**Problem statement:**
An identical copy of all records below is to be written out.

/---

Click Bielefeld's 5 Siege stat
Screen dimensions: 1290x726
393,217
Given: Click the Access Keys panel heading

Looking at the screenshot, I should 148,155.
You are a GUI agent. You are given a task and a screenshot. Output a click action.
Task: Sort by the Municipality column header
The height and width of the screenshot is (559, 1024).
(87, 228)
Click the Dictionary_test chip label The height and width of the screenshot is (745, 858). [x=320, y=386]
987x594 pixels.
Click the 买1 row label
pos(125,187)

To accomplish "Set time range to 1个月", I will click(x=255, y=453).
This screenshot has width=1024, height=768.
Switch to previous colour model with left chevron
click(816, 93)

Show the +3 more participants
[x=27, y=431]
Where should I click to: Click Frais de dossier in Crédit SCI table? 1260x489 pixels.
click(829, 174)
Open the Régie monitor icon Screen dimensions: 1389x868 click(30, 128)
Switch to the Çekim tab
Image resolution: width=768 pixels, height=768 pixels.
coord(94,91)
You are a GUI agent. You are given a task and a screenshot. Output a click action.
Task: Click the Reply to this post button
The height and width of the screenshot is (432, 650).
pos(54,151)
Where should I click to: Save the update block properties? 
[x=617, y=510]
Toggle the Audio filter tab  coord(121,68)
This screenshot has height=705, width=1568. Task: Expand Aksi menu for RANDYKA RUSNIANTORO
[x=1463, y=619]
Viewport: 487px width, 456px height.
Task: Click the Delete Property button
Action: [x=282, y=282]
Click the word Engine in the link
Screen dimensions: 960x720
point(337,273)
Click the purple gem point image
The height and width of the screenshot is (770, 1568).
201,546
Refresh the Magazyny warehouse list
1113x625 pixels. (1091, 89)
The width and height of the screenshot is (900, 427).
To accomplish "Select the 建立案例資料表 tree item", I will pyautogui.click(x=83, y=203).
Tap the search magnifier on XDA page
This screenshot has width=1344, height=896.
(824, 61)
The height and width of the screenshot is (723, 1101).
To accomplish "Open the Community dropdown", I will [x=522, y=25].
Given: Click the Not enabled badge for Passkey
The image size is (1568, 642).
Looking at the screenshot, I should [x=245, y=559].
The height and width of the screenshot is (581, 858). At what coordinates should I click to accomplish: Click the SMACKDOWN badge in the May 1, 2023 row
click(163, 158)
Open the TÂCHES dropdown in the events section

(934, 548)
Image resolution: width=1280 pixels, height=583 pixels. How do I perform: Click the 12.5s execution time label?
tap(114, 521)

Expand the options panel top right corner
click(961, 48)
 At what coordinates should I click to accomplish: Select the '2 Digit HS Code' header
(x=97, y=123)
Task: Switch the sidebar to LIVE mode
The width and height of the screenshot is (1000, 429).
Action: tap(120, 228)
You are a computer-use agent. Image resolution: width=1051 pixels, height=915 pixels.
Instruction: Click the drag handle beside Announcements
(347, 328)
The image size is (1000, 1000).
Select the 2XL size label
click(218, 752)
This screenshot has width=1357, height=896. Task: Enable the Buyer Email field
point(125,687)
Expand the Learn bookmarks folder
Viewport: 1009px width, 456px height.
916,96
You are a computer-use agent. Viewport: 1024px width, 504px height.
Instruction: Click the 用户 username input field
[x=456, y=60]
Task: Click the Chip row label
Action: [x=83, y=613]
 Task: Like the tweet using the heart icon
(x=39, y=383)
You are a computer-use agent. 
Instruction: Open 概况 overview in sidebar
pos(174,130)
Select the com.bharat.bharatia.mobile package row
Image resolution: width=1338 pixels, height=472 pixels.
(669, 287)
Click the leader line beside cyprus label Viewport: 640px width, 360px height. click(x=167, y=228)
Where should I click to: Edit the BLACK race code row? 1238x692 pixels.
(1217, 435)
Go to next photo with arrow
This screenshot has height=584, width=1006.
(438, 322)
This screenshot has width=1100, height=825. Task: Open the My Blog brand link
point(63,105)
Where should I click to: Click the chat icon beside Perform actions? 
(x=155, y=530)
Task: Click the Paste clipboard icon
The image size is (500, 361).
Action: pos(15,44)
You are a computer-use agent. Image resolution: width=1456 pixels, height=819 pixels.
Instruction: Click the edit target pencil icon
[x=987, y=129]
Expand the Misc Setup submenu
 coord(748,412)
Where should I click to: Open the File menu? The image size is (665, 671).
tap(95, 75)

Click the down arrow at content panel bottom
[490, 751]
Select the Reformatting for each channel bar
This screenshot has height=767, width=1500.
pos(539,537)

\---

**Solution for this task:**
Click Bielefeld's 5 Siege stat
Screen dimensions: 1290x726
393,217
Given: Click the Access Keys panel heading

Looking at the screenshot, I should 148,155.
You are a GUI agent. You are given a task and a screenshot. Output a click action.
Task: Sort by the Municipality column header
The height and width of the screenshot is (559, 1024).
(87, 228)
Click the Dictionary_test chip label The height and width of the screenshot is (745, 858). [x=320, y=386]
987x594 pixels.
Click the 买1 row label
pos(125,187)

To accomplish "Set time range to 1个月", I will click(x=255, y=453).
This screenshot has width=1024, height=768.
Switch to previous colour model with left chevron
click(816, 93)

Show the +3 more participants
[x=27, y=431]
Where should I click to: Click Frais de dossier in Crédit SCI table? 1260x489 pixels.
click(829, 174)
Open the Régie monitor icon Screen dimensions: 1389x868 click(30, 128)
Switch to the Çekim tab
Image resolution: width=768 pixels, height=768 pixels.
coord(94,91)
You are a GUI agent. You are given a task and a screenshot. Output a click action.
Task: Click the Reply to this post button
The height and width of the screenshot is (432, 650).
pos(54,151)
Where should I click to: Save the update block properties? 
[x=617, y=510]
Toggle the Audio filter tab  coord(121,68)
This screenshot has height=705, width=1568. Task: Expand Aksi menu for RANDYKA RUSNIANTORO
[x=1463, y=619]
Viewport: 487px width, 456px height.
Task: Click the Delete Property button
Action: [x=282, y=282]
Click the word Engine in the link
Screen dimensions: 960x720
point(337,273)
Click the purple gem point image
The height and width of the screenshot is (770, 1568).
201,546
Refresh the Magazyny warehouse list
1113x625 pixels. (1091, 89)
The width and height of the screenshot is (900, 427).
To accomplish "Select the 建立案例資料表 tree item", I will pyautogui.click(x=83, y=203).
Tap the search magnifier on XDA page
This screenshot has width=1344, height=896.
(824, 61)
The height and width of the screenshot is (723, 1101).
To accomplish "Open the Community dropdown", I will [x=522, y=25].
Given: Click the Not enabled badge for Passkey
The image size is (1568, 642).
Looking at the screenshot, I should [x=245, y=559].
The height and width of the screenshot is (581, 858). At what coordinates should I click to accomplish: Click the SMACKDOWN badge in the May 1, 2023 row
click(163, 158)
Open the TÂCHES dropdown in the events section

(934, 548)
Image resolution: width=1280 pixels, height=583 pixels. How do I perform: Click the 12.5s execution time label?
tap(114, 521)

Expand the options panel top right corner
click(961, 48)
 At what coordinates should I click to accomplish: Select the '2 Digit HS Code' header
(x=97, y=123)
Task: Switch the sidebar to LIVE mode
The width and height of the screenshot is (1000, 429).
Action: tap(120, 228)
You are a computer-use agent. Image resolution: width=1051 pixels, height=915 pixels.
Instruction: Click the drag handle beside Announcements
(347, 328)
The image size is (1000, 1000).
Select the 2XL size label
click(218, 752)
This screenshot has width=1357, height=896. Task: Enable the Buyer Email field
point(125,687)
Expand the Learn bookmarks folder
Viewport: 1009px width, 456px height.
916,96
You are a computer-use agent. Viewport: 1024px width, 504px height.
Instruction: Click the 用户 username input field
[x=456, y=60]
Task: Click the Chip row label
Action: [x=83, y=613]
 Task: Like the tweet using the heart icon
(x=39, y=383)
You are a computer-use agent. 
Instruction: Open 概况 overview in sidebar
pos(174,130)
Select the com.bharat.bharatia.mobile package row
Image resolution: width=1338 pixels, height=472 pixels.
(669, 287)
Click the leader line beside cyprus label Viewport: 640px width, 360px height. click(x=167, y=228)
Where should I click to: Edit the BLACK race code row? 1238x692 pixels.
(1217, 435)
Go to next photo with arrow
This screenshot has height=584, width=1006.
(438, 322)
This screenshot has width=1100, height=825. Task: Open the My Blog brand link
point(63,105)
Where should I click to: Click the chat icon beside Perform actions? 
(x=155, y=530)
Task: Click the Paste clipboard icon
The image size is (500, 361).
Action: pos(15,44)
You are a computer-use agent. Image resolution: width=1456 pixels, height=819 pixels.
Instruction: Click the edit target pencil icon
[x=987, y=129]
Expand the Misc Setup submenu
 coord(748,412)
Where should I click to: Open the File menu? The image size is (665, 671).
tap(95, 75)

Click the down arrow at content panel bottom
[490, 751]
Select the Reformatting for each channel bar
This screenshot has height=767, width=1500.
pos(539,537)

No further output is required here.